Aline mendesah pasrah, bahkan jam empat subuh dia sudah harus bangun dan bersiap dirias. Segala macam penolakan yang dia lakukan hanya sia-sia belaka. Tidak ada yang membela dan berpihak kepadanya sama sekali, hal yang lantas membuat Aline kalah dan akhirnya setuju dengan segala macam ide gila untuk menggantikan posisi Aleta sebagai wanita yang dinikahi sosok Adam Putra Narendra.
Kondisi Aleta masih sama, tidak ada peningkatan yang signifikan, membuat Aline makin tidak berkutik dan tidak bisa berbuat apa-apa lagi untuk menolak penikahan yang sudah di depan mata. Semua data Aleta sudah diganti dengan data Aline. Itu artinya, Aline akan benar-benar menjadi istri Adam, sah baik di mata agama maupun di mata negara.
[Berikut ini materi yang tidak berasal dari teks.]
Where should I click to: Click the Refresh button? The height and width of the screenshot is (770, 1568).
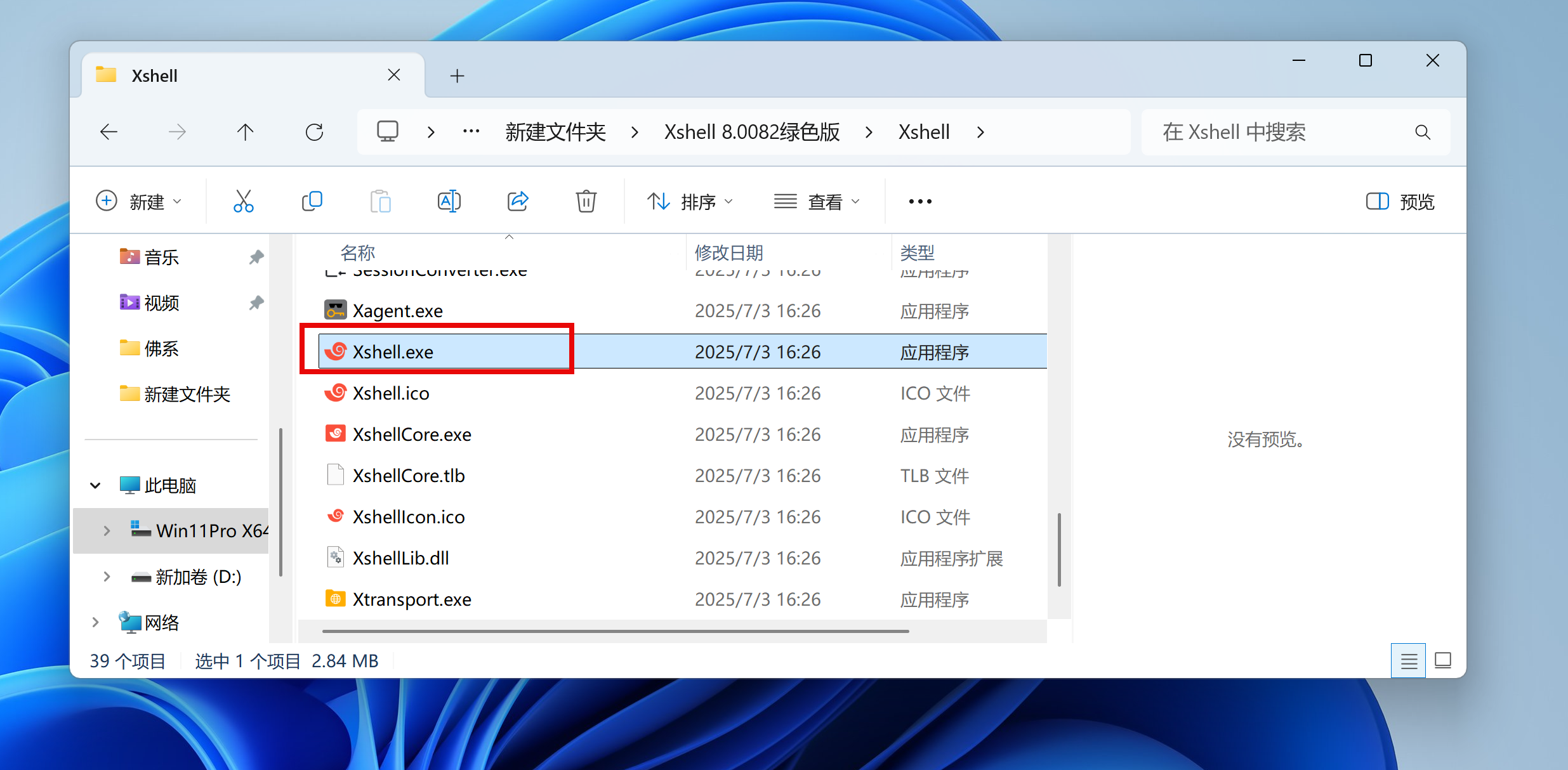pos(314,132)
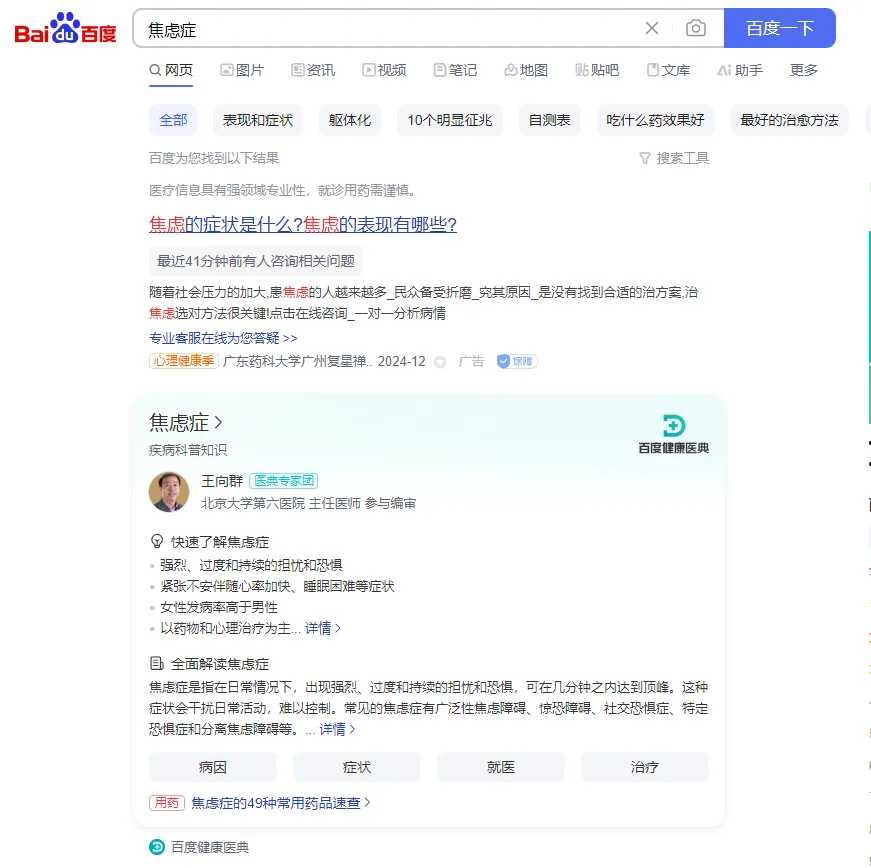The width and height of the screenshot is (871, 868).
Task: Click the blue 保障 badge on the ad result
Action: pos(516,361)
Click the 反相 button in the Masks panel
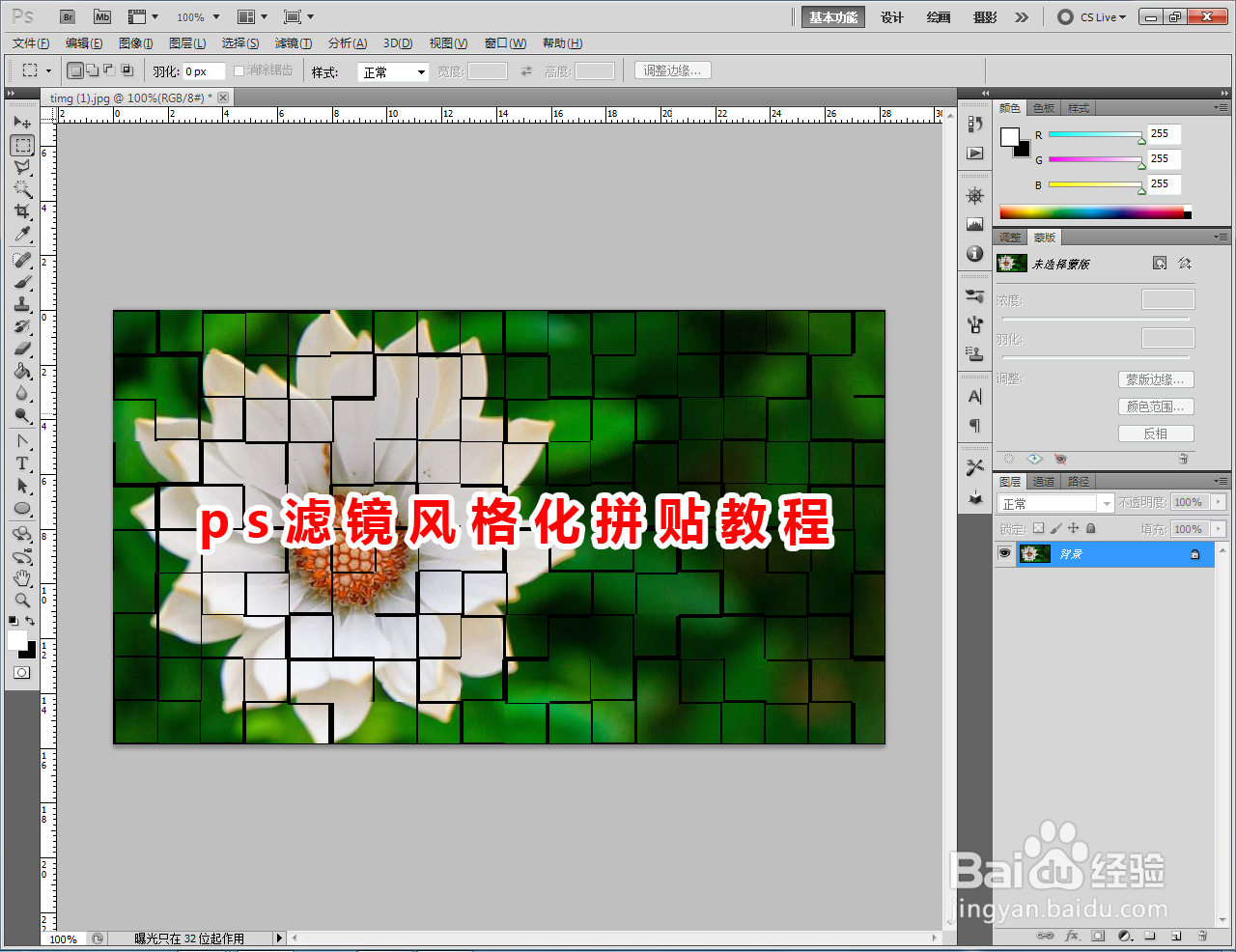The image size is (1236, 952). [x=1156, y=433]
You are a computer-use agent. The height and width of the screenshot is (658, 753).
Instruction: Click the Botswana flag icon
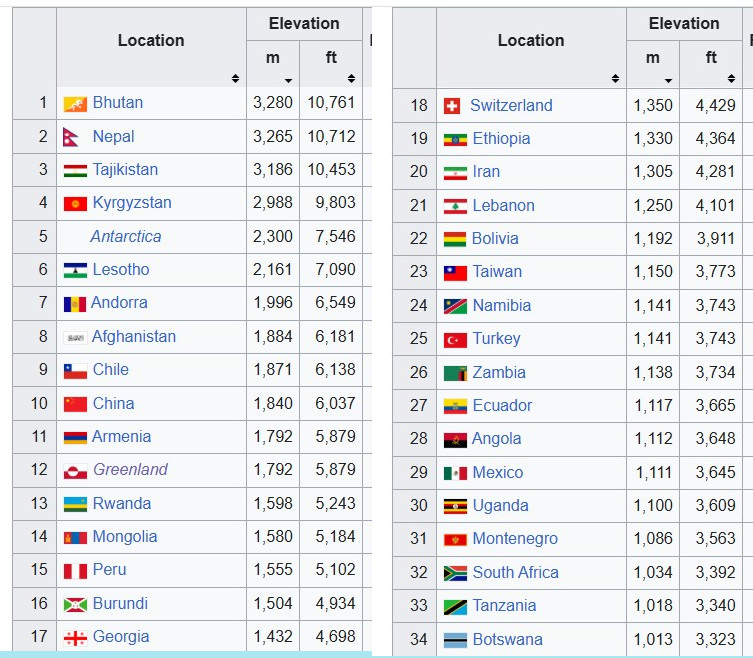455,640
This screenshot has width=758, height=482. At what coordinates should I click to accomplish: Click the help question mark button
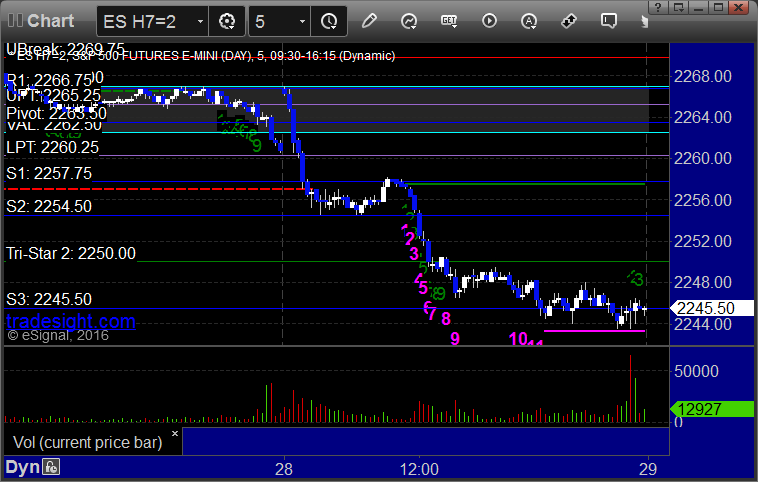click(x=658, y=7)
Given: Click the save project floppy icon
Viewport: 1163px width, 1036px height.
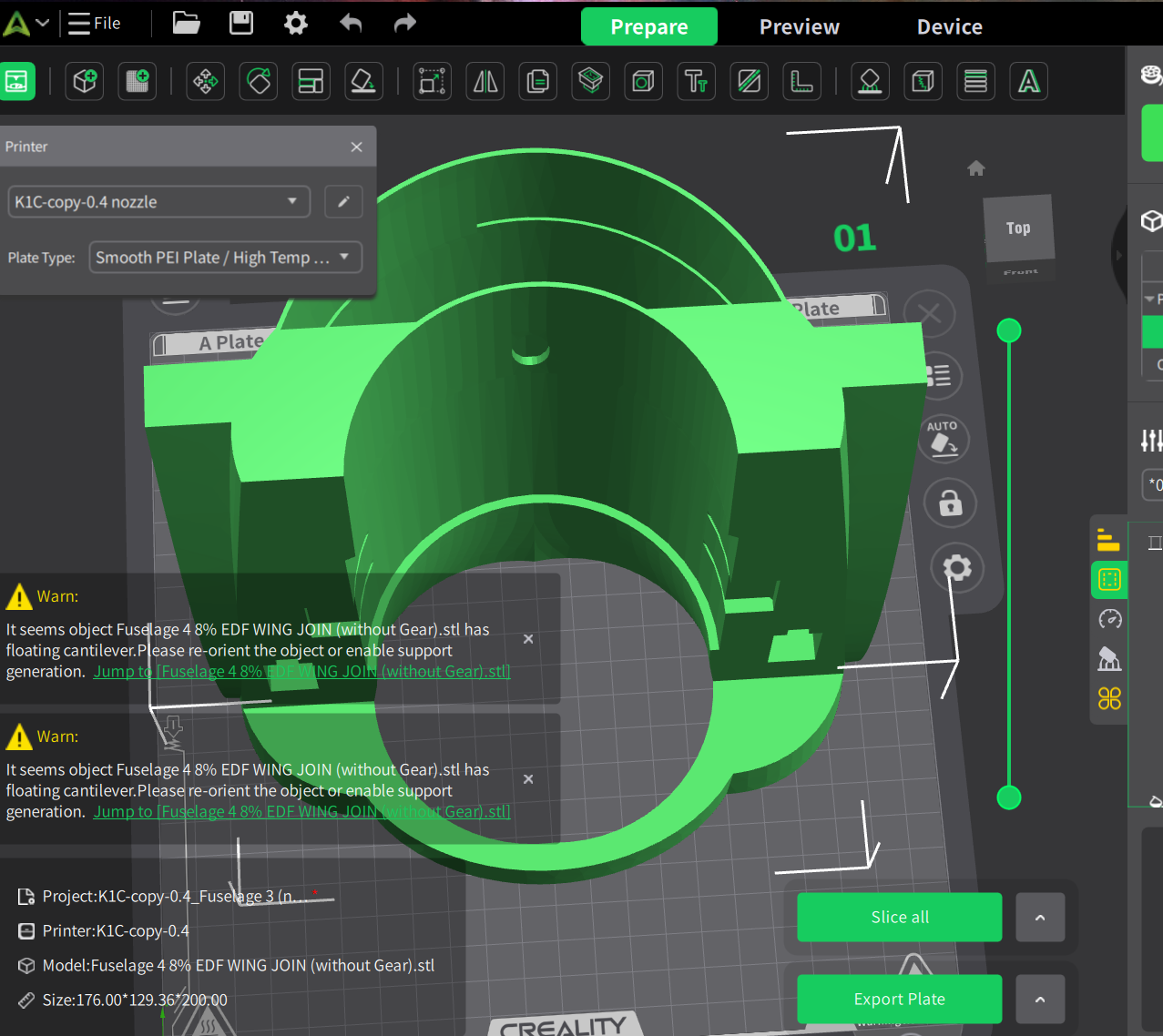Looking at the screenshot, I should pyautogui.click(x=241, y=23).
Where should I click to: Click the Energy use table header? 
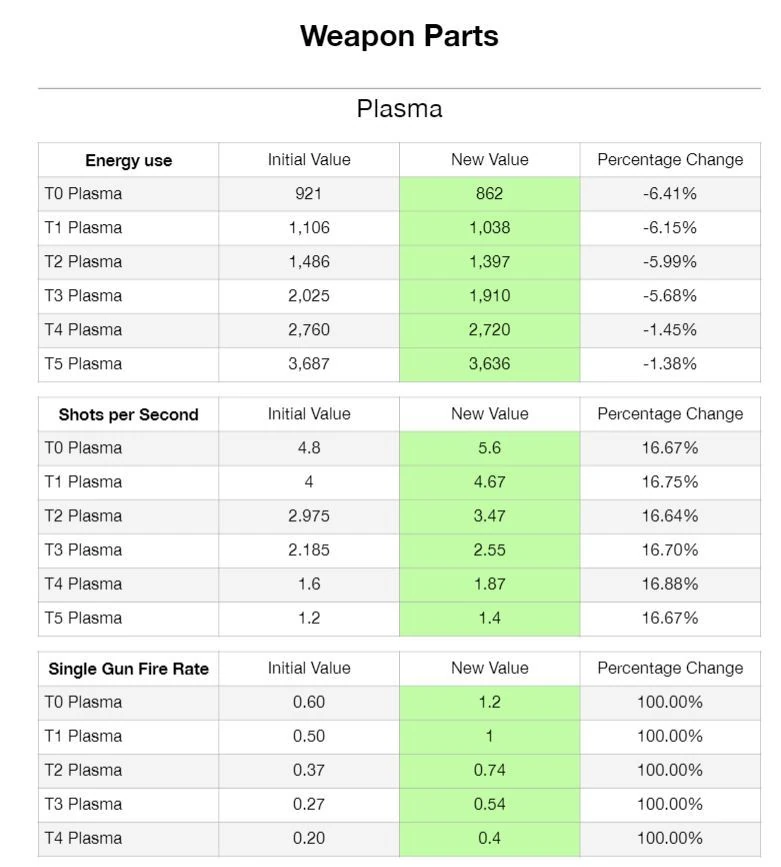tap(128, 160)
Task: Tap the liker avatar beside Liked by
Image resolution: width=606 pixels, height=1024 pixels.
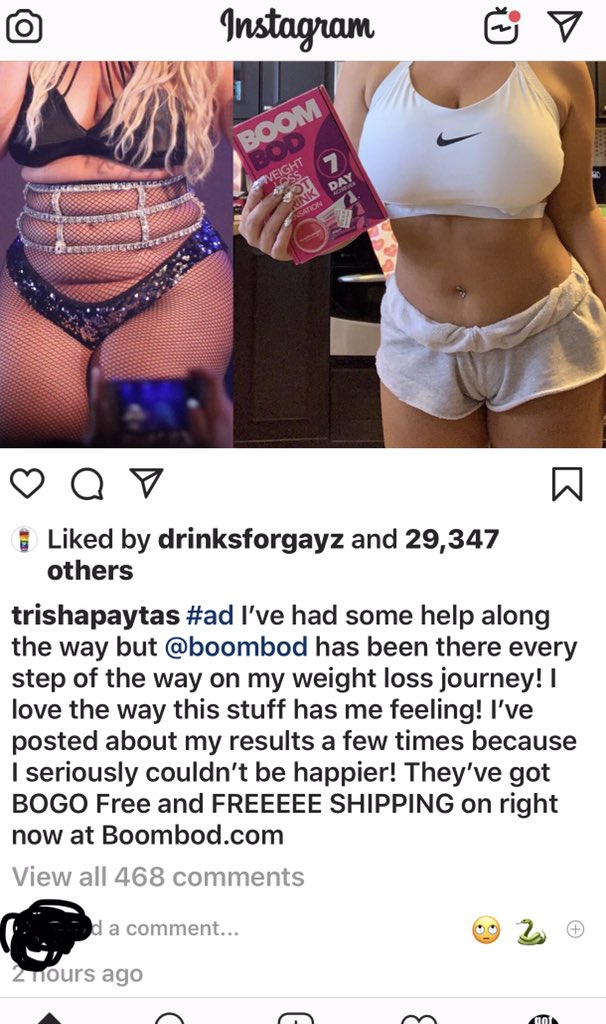Action: click(24, 541)
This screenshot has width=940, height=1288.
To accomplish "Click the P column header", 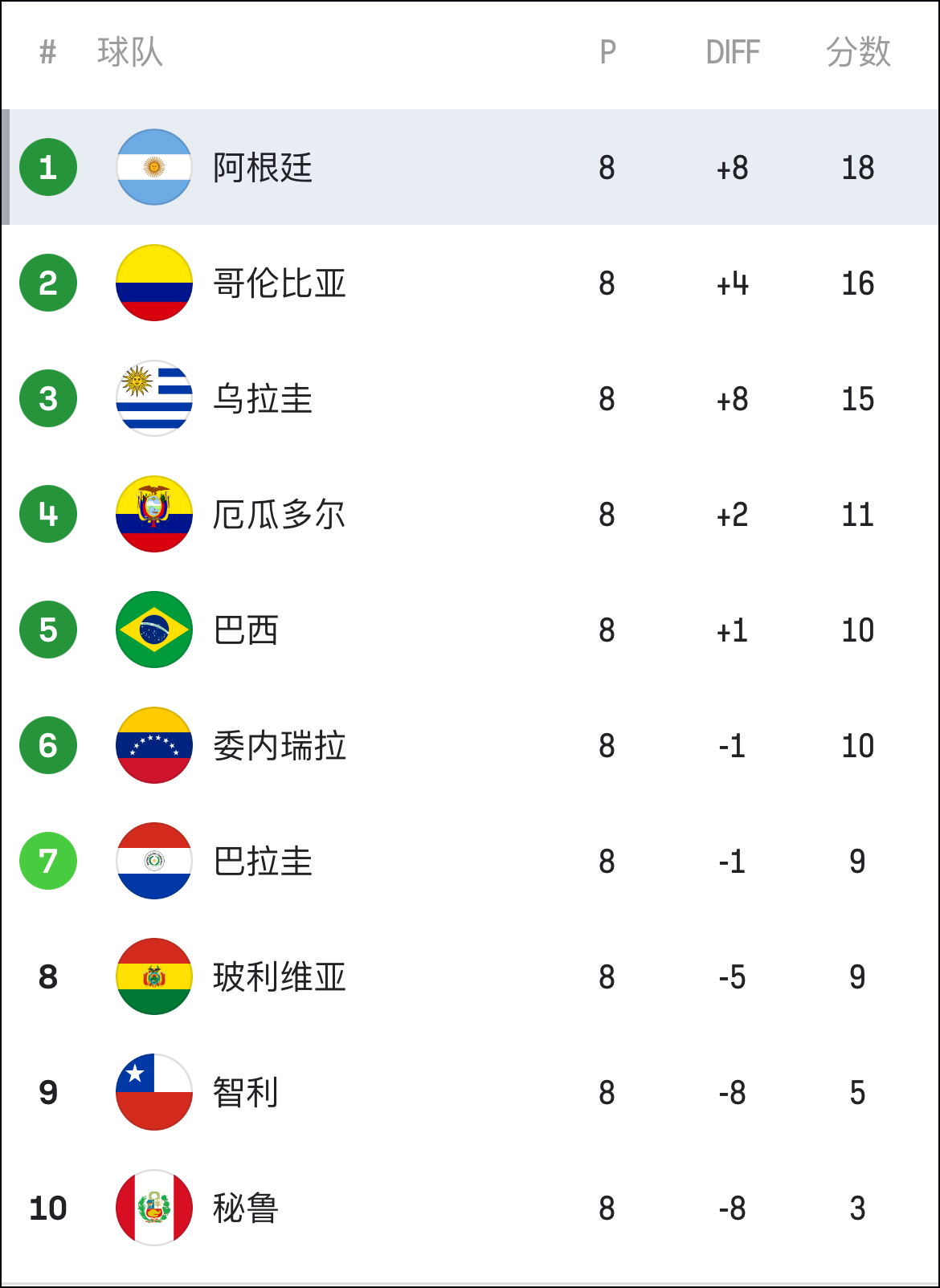I will tap(607, 52).

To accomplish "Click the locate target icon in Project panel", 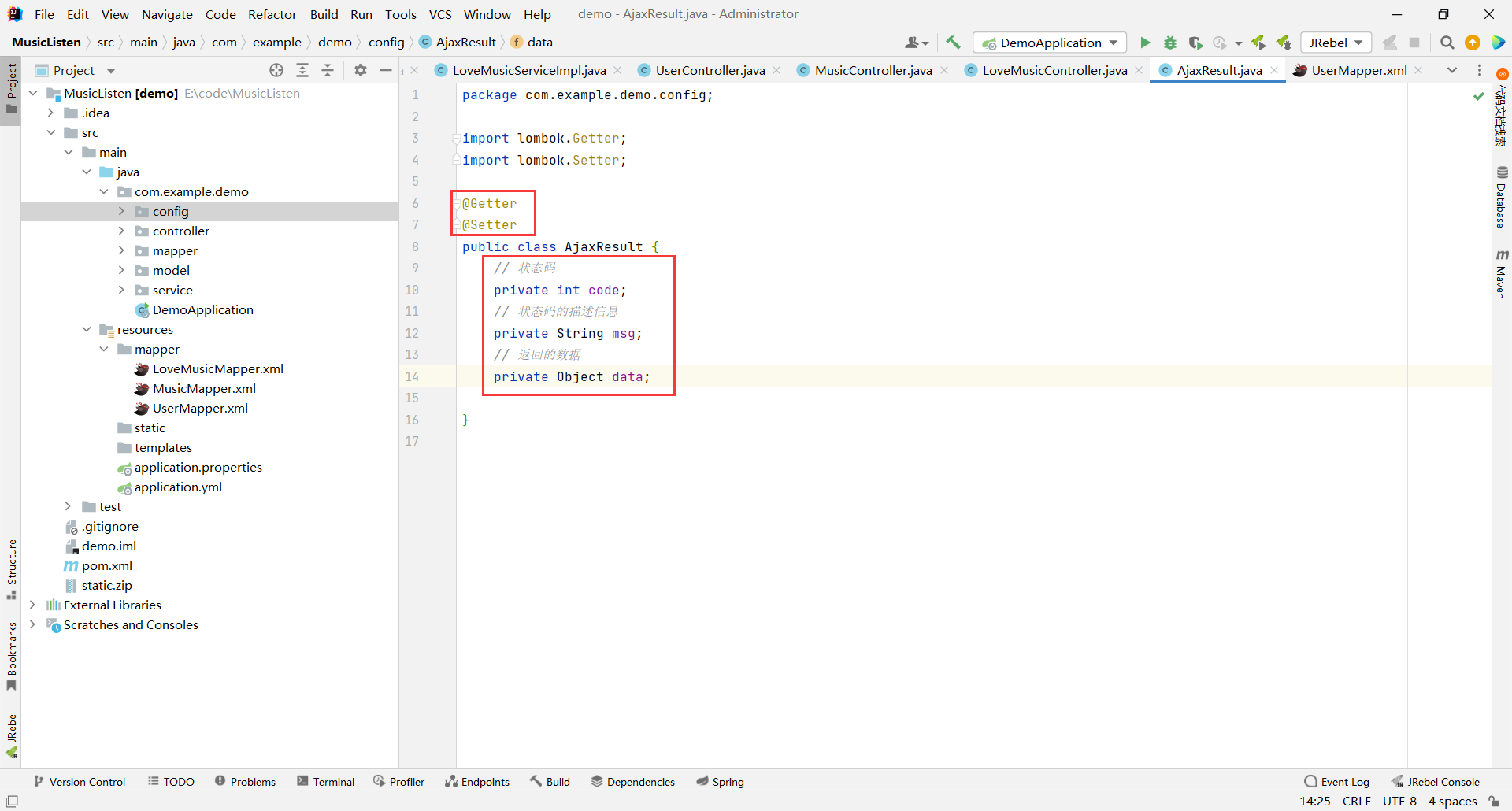I will tap(276, 70).
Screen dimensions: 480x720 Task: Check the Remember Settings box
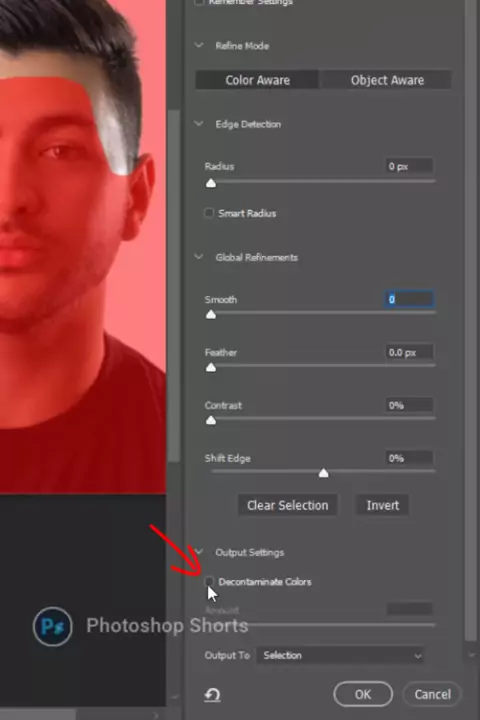pos(199,2)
“Mbak Aline mirip banget sama mbak Aleta, ya?” gumam sang MUA yang mulai memulas foundation di permukaan kulit wajah Aline.
Ya iya lah mirip, namanya juga kembar identik. Gerutu Aline dalam hati, ia mendadak dongkol mendengar nama Aleta disebut. Kenapa sih orang itu pikirannya pendek sekali? Lihat sekarang, harus Aline yang menangung semua perbuatan Aleta gila yang Aleta lakukan.
“Iya, kami identik, Mbak.” jawab Aline yang tetap berusaha lembut dan baik pada perias kondang yang merupakan perias pilihan Aleta itu.
Bagaimanapun perias ini tidak punya salah apa-apa pada Aline. Semua ini murni kesalahan Aleta! Ah ... bukan! Ini kesalahan kedua orang tua mereka yang entah apa yang merasuki mereka sampai-sampai begitu kolot melakukan perjodohan di zaman modern seperti ini. Ya ... semua ini salah orang tua mereka!
Aline menghela napas panjang, pasrah membiarkan perias mulai mendadani wajah dan penampilannya untuk acara yang sama sekali tidak pernah Aline bayangkan dan harapkan dalam hidupnya.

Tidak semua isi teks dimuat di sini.